Charlie Gard and other related cases had nothing to do with resource allocation.
English law (and this isn't an English weirdness - for example it is the same as the Florida law the courts applied in the Terri Schiavo case) is that once there is a legitimate dispute about whether a patient with no capacity to consent should be treated or not, the courts get to determine the best interests of the patient rather than automatically deferring to the next of kin. I am not a legal historian, but my understanding is that the law ended up in this state in order to stop parents who are Jehovah's Witnesses declining blood transfusions on behalf of their kids - the whole point is the parents' religious beliefs are not imputed to the child, so the Catholic parents' belief that they should prolong life for religious reasons is irrelevant. From a secular perspective, it is not in the child's best interests to keep a moribund child alive in horrible pain in order to attempt treatments with a negligible chance of success.
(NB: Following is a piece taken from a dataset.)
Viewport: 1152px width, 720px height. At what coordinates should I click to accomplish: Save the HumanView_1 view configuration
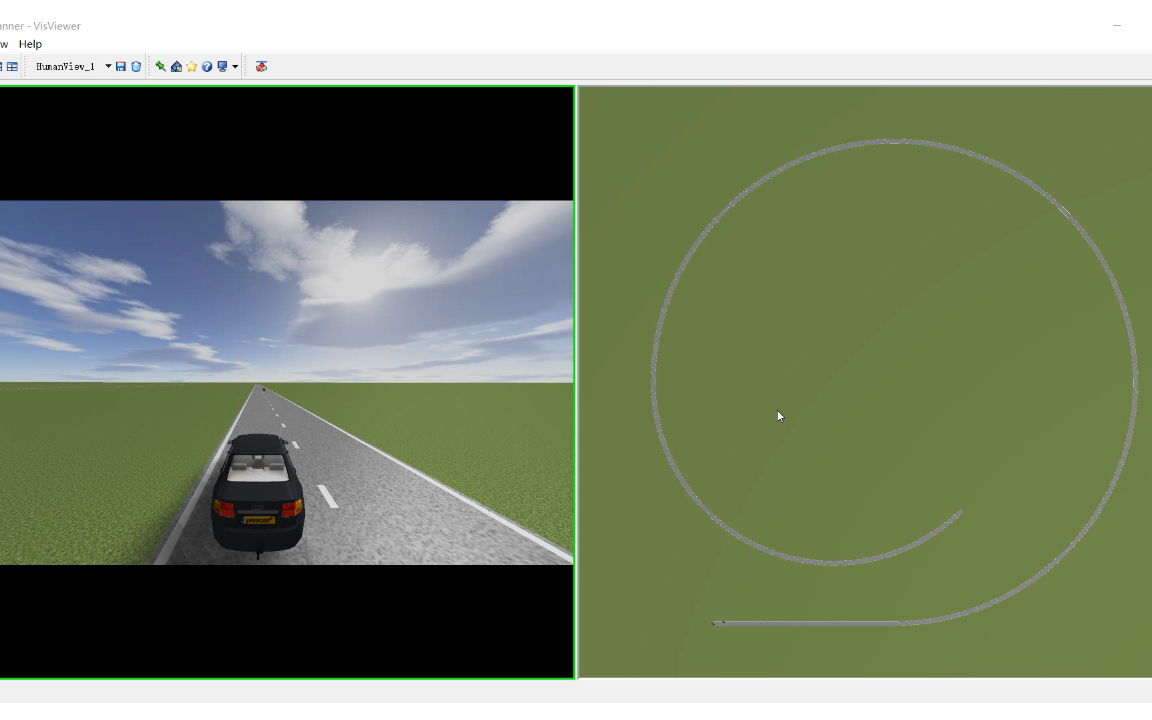tap(121, 66)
This isn't a libertarian rule, but it is a perfectly reasonable one. Gard-type cases (resources available to pay for the Hail Mary treatment but the current treating doctors object sufficiently on avoidable-suffering grounds to go to court over it) are rare compared to Jehovah's Witnesses etc, so the rule is life-preserving relative to "go with the parents". And "always try to preserve life" gives the wrong answer in a large fraction of the normal run of cases where resource allocation is an issue.